*** Opening of DATA SUPPLIED ***

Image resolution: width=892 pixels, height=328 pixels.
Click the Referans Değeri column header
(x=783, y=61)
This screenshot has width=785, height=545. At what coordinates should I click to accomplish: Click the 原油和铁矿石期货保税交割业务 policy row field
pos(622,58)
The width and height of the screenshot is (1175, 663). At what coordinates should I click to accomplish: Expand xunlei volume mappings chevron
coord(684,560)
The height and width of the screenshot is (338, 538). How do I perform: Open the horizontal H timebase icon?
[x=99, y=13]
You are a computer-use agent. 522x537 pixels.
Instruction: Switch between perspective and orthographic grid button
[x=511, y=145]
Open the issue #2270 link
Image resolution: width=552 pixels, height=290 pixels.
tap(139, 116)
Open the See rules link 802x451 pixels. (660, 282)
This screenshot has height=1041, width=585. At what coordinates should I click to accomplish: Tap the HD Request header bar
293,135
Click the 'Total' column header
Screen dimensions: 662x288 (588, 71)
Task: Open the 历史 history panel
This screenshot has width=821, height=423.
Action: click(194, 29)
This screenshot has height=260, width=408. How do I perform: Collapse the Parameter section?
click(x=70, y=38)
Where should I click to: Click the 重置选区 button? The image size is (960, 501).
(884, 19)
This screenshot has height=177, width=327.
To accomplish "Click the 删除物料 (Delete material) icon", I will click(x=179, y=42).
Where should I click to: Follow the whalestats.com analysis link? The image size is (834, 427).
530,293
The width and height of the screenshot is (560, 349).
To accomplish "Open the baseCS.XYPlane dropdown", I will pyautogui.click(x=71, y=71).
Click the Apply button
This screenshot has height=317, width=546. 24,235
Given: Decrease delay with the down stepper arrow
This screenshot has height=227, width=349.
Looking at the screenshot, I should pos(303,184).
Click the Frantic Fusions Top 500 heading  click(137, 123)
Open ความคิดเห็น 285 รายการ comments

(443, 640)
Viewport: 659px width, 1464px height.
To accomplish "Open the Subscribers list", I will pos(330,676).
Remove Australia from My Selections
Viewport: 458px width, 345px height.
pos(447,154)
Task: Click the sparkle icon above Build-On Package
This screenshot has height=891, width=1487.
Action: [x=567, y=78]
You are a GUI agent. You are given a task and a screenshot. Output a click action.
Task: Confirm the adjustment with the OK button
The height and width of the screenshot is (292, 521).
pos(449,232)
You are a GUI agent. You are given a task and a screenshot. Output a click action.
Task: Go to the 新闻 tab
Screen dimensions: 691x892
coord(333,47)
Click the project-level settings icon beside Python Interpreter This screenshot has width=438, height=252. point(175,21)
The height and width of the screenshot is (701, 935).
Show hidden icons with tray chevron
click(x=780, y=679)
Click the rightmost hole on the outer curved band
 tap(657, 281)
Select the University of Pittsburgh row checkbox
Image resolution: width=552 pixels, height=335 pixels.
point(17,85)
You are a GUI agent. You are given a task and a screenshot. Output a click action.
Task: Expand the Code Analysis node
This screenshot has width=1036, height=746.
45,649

*** Close of DATA SUPPLIED ***

Give again exactly, and only, the lines above starting at the one with "Click the Referans Değeri column header" and ending at the one with "You are a computer-use agent. 522x537 pixels.".

COMPLETED TASK »
Click the Referans Değeri column header
(x=783, y=61)
This screenshot has width=785, height=545. At what coordinates should I click to accomplish: Click the 原油和铁矿石期货保税交割业务 policy row field
pos(622,58)
The width and height of the screenshot is (1175, 663). At what coordinates should I click to accomplish: Expand xunlei volume mappings chevron
coord(684,560)
The height and width of the screenshot is (338, 538). How do I perform: Open the horizontal H timebase icon?
[x=99, y=13]
You are a computer-use agent. 522x537 pixels.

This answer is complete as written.